I’m 40 weeks and 4 days pregnant and this afternoon I will be induced. I feel calm and relaxed, and ready for the next stage of this motherhood journey. I’ve had a couple of warm baths in the last two days – with candles, essential oils and the sweet voice of Sam Garrett playing softly in the background, spending time one on one with my beautiful little man before he leaves my body. I’ve also had yummy, quiet meditations listening to the birds and sounds around my house and feeling my baby move around inside me. James and I have spent good quality time together too – we went to our favourite cafe for breakfast today, had a bath together last night and I’ve been sitting outside with him just watching and chatting while he works on the garden. These are special moments because I imagine we won’t have time for things like this for a while, and we certainly didn’t when I was working and studying too.
After I finish this, I’m going to roll out my yoga mat one last time while the babe and I are together in one body, and practice a long, slow, sleepy asana with my little man inside me.
I feel reflective today and while at the start of the week I felt tense and annoyed, today and yesterday I have felt completely at peace. I turned my phone off on Sunday to another day when I was in a better space and that worked out well for me. I’ll be turning my phone off this afternoon now until I am ready to share our news – but I think I would like to spend a couple of days just relishing in the ‘us-ness’ of it all before sharing our energy.
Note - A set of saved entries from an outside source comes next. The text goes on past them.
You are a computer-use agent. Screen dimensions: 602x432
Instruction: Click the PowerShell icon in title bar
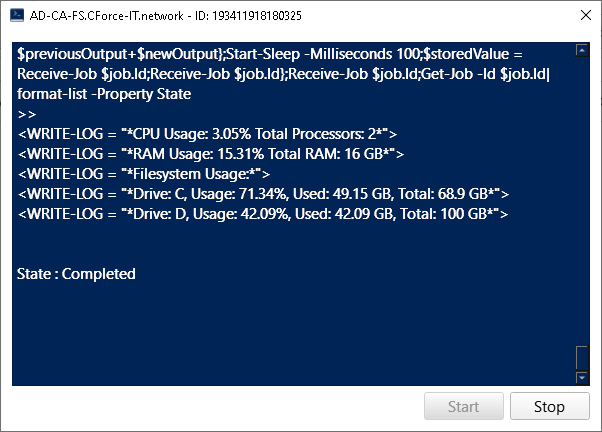(17, 16)
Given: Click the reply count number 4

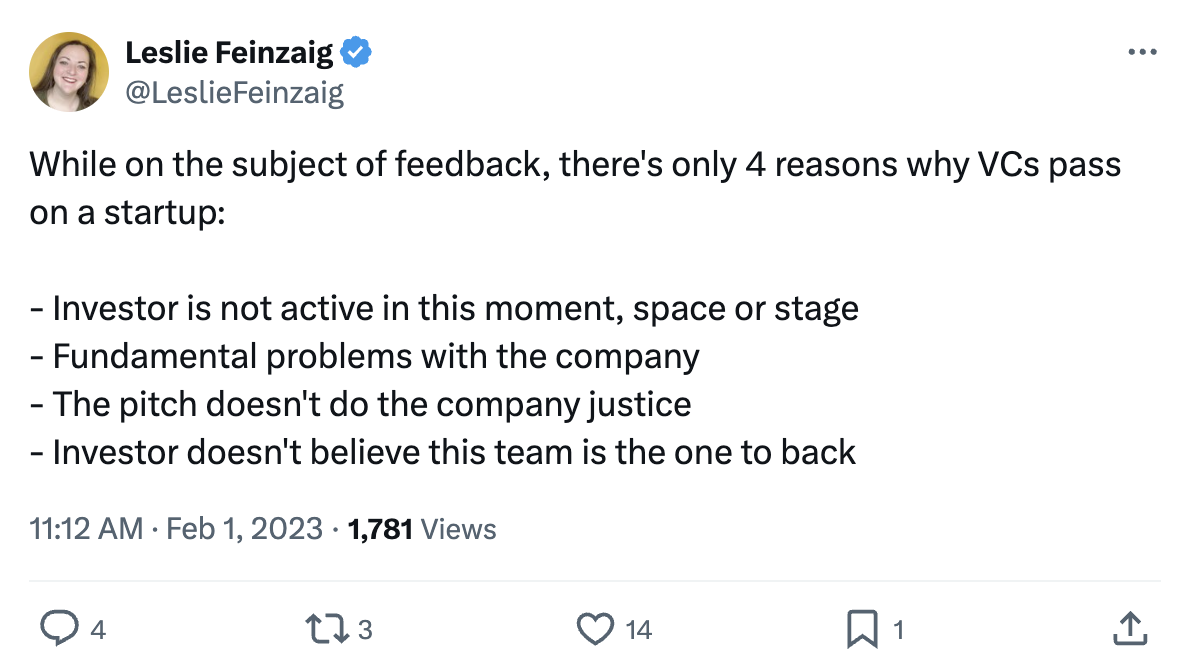Looking at the screenshot, I should 97,629.
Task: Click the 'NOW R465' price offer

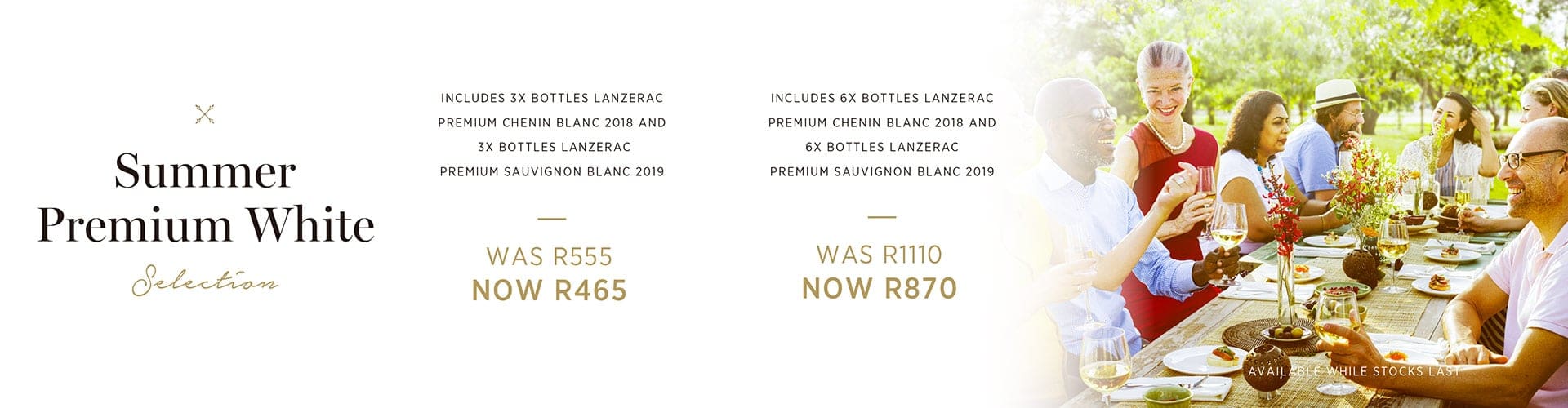Action: 550,290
I’ve actually realised through all of this how sensitive I am to sharing my energy – and pregnancy especially has lead me to feel very protective and insular – opening myself up can be quite draining, especially as I am an introvert. I spend a lot of time processing and experiencing the emotions associated with new experiences, and can find it tiring to share myself with others until I am in the right place for it. I often feel anxious from absorbing the energy of others around me which happens when I’m not grounded or trying to be someone I’m not. I felt guilty about this initially – especially when deciding to turn my phone off – but I have come to terms with it and realise that this is just who I am and the way I operate. I don’t need to feel guilty about it because it’s not about anyone else, it’s just about myself and respecting who I am and my needs and making sure I’m in the best possible place going into birthing.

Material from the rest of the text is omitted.